This document describes requirements and one solution for modeling and searching hierarchical data structures in a relational database management system.

Requirements

SQL is a set-based calculus that does not map well to hierachical data. In fact, relational databases are typically contrasted with the hierachical database model that preceded it in data management. For most purposes, the relational approach is more powerful and flexible, but one important exception is in algorithms that lend themselves to recursion. Such problems can be very effectively modeled with trees, and conversely, trees can very effectively be processed with recursive algorithms.

Sometimes the data model of a particular problem is necessarily hierarchical. A common example is a file system, which is usually built as a tree of directories and files. It is routine to see this metaphor within an application, for example when providing users with the ability to organize data into a file system-like set of logical folders. Likewise, content metadata often contains vocabularies that are organized into trees of categories, subcategories, etc.

The principal requirement for any approach that maps trees into a relational data model is to make as many tree operations as possible achievable with a single SQL statement instead of requiring a loop or recursion. Some databases support SQL extensions that offer recursive functionality to operate on tree-like data, but these extensions are non-portable and do not really address the fundamental efficiency problem of executing multiple statements.

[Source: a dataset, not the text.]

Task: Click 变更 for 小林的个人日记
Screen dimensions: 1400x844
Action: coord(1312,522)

Two particularly common operations that involve a particular node in a tree are deriving the path of nodes from the root of the tree to a given node, and deriving the children of a node (either the immediate children or all descendants). Another important operation is a comparison operation to determine whether a given node is a descendant of another given node. Taken together, these also permit basic set union and intersection operations on subtrees.

Solution

The following solution permits any of these operations in a single non-recursive SQL statement that operates on indexed numeric values. Insertion to a specific location also takes constant time. Maintaining a sorted tree would require logarithmic time to locate the proper insertion point.

Overview

The basic structure proposed is called a min-max tree, and can be found in many references on data structures and are often suggested in SQL texts. A min-max tree describes each node in terms of a minimum and maximum value, and requires as an invariant property that any given child must have a minimum value greater than or equal to and a maximum value less than or equal to those of its parent. This solution further proposes that a node contain an indicator of its depth in the tree to permit sorting of a path.

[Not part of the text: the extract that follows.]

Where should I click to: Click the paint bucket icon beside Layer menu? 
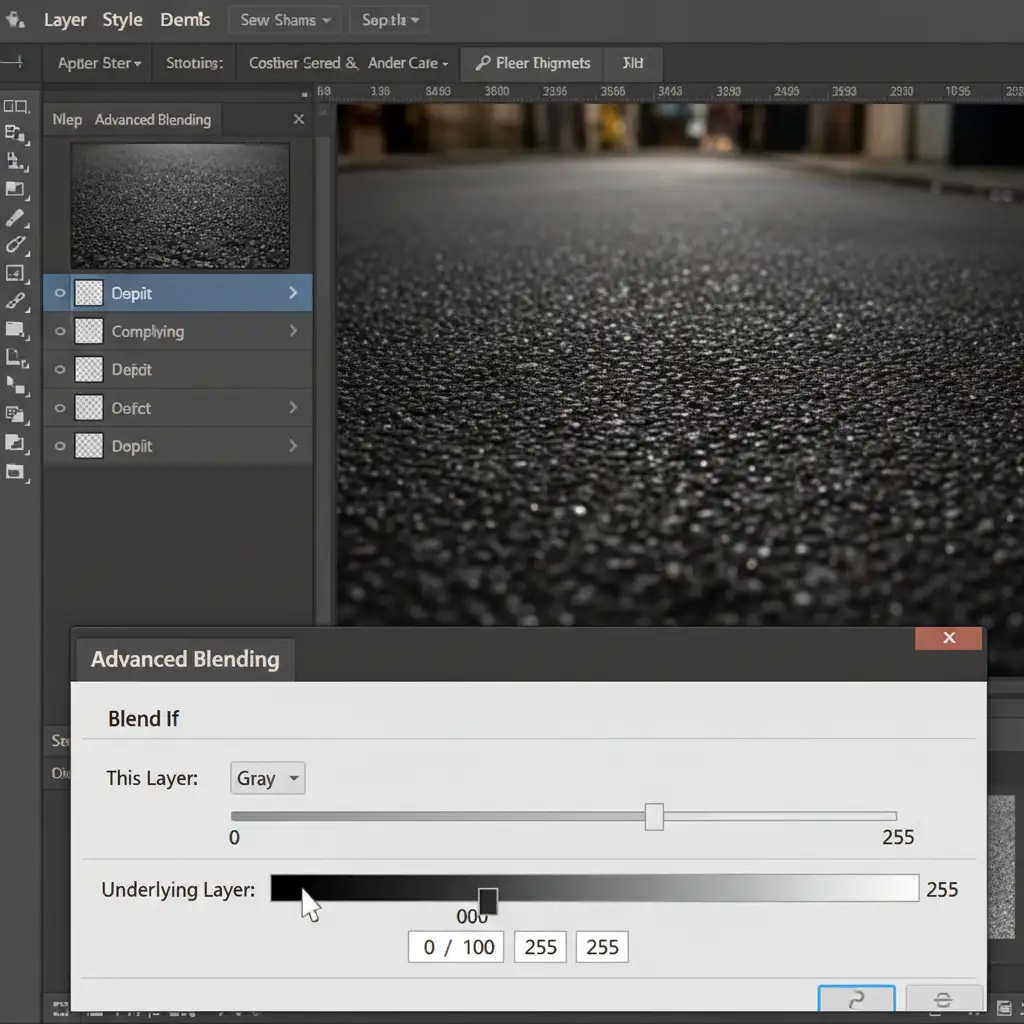(x=15, y=19)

Most importantly, this solution requires that the minimum and maximum values be floating point numbers equal to very large or small powers of two. This requirement permits the tree to grow to fairly arbitrary size and depth, while amortizing the cost of insertions by preallocating room for a set number of children per node. Insertion into a parent with room requires a single row insert, while insertion into a parent without room requires that each existing child be updated in a single statement, followed by a single row insert.

Table Structure

The following DDL statements are from a Microsoft Transact-SQL script that creates a tree called stuff. Similar statements with some adjustments should work in any comparable relational database.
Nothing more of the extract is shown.